Esto que cuento no tendría demasiada transcendencia, se trata de una batalla más de las cientos de miles que se entablan en este mundo de obtusos, aplicados a la violencia como si no existiese otra forma de solucionar los conflictos.
Algunas veces, para el alivio de hospitales colapsados, los agresivos suelen ser incompetentes con los de su género, sobre todo cuando no tienen la certeza absoluta de que su posición de fuerza es ventajosa, como sucede por ejemplo cuando la disputa del homo antecessor es con una mujer.
Creía acabado el cuento, pero no fue así, porque un par de noches después el enrabietado se instaló en medio de un fragor al que solo faltaban balas.
En el centro de una pesadilla estaba aquel tipo, “regalándome” los mismos epítetos racistas, en un repudio donde mezclaba localismos con otros, hasta que llegó un momento en que reaccioné, cuando escuché mentar a mi madre.
Comencé a mirarlo fijo, con los ojos entrecerrados, los labios sellados, apretando los dientes, podía ver como los músculos masticadores le conferían a mi cara una morfología de seguridad, amenazadora.
Juntaba una mano con la otra, las frotaba como si tuviese frío, pero un calor interior me estaba convirtiendo las entrañas en una caldera, hasta que no aguanté más, y sin venir a cuento le grité, con toda mi voz: “¡Citoresis!”

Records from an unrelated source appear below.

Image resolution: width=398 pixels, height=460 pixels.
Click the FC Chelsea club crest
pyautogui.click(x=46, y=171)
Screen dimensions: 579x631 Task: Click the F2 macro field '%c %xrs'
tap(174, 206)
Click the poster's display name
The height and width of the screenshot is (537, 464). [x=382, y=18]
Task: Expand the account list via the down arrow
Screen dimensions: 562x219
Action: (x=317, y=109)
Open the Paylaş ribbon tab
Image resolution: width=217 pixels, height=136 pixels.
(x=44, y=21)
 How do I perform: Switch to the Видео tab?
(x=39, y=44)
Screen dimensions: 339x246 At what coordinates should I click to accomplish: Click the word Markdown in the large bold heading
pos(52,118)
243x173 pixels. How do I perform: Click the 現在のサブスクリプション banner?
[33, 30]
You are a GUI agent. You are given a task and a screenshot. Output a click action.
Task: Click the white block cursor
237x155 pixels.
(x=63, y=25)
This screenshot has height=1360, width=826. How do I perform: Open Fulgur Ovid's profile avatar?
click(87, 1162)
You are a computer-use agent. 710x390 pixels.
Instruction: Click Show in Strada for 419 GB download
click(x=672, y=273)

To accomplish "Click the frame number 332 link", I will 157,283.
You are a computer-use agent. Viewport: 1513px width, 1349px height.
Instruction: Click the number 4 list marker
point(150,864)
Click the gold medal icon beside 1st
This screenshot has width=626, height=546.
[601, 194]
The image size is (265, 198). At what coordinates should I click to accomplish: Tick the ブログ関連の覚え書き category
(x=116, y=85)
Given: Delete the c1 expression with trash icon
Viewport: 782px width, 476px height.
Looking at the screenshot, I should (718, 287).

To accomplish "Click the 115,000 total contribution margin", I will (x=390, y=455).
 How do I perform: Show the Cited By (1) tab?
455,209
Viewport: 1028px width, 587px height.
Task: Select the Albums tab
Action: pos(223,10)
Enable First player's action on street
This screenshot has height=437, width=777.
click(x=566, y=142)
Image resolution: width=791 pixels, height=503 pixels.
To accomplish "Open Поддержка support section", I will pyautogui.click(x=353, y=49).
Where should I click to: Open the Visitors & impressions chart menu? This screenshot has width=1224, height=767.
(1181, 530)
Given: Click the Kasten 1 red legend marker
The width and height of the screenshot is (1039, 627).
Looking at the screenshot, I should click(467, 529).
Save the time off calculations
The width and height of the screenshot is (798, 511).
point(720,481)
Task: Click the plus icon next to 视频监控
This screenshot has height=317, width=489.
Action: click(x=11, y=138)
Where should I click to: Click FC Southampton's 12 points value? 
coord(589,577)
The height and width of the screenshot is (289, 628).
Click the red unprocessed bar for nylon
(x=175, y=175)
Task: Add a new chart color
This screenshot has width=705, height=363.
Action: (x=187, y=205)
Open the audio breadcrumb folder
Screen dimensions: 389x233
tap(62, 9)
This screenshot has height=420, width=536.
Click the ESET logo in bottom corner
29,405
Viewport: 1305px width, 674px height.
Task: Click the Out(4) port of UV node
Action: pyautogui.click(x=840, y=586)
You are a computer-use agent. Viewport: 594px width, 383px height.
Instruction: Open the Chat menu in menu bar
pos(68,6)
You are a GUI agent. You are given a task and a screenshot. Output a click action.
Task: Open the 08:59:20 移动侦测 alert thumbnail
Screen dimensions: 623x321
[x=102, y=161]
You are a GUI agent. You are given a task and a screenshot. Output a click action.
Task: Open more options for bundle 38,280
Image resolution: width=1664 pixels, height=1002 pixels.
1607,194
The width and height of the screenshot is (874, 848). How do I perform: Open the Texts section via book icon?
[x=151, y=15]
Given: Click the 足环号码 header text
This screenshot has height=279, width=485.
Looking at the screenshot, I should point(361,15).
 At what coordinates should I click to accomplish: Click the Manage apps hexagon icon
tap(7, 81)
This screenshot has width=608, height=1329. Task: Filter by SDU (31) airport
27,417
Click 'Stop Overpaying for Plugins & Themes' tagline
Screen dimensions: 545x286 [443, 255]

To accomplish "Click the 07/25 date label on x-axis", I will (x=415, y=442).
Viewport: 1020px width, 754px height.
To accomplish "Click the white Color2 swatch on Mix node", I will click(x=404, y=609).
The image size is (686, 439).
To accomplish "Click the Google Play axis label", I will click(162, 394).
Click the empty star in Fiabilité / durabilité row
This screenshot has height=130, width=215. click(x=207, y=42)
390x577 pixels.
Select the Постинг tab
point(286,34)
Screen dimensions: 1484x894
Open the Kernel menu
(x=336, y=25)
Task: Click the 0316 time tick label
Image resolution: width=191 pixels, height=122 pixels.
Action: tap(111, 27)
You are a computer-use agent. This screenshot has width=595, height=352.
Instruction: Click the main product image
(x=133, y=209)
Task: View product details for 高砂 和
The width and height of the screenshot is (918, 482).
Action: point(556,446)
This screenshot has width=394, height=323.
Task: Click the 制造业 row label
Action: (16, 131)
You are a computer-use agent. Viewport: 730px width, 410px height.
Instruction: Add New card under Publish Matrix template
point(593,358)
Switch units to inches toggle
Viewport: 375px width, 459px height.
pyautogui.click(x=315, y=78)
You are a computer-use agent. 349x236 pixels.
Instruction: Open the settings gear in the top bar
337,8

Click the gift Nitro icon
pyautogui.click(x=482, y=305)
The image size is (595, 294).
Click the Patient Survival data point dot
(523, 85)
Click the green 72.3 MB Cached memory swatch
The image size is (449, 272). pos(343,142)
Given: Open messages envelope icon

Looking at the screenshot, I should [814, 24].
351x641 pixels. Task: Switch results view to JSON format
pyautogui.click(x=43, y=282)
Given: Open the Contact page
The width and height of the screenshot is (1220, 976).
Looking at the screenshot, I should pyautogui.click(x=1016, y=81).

No puedo precisar si la rabia me salió esdrújula “citóresis” o simplemente grave, pero fue bastante acentuada. Después de eso, como el tipejo no se inmutó, agregué: ¡”Embeleco!, ¡que eres un embeleco!”
Para que no me sucediese lo mismo que me ocurre en la mayoría de las pesadillas, que luego olvido durante la vigilia, me incorporé y fui hasta la enciclopedia para ver qué clase de barbaridad le había dicho.
No encontré el primero, quizás por eso mi adversario no lo tuvo en cuenta, pero cuando le espeté “embeleco”, conseguí hacerlo desaparecer de mi vida.
¿Embeleco?, todavía no puedo creer lo que le dije, pero el bruto se tranquilizó.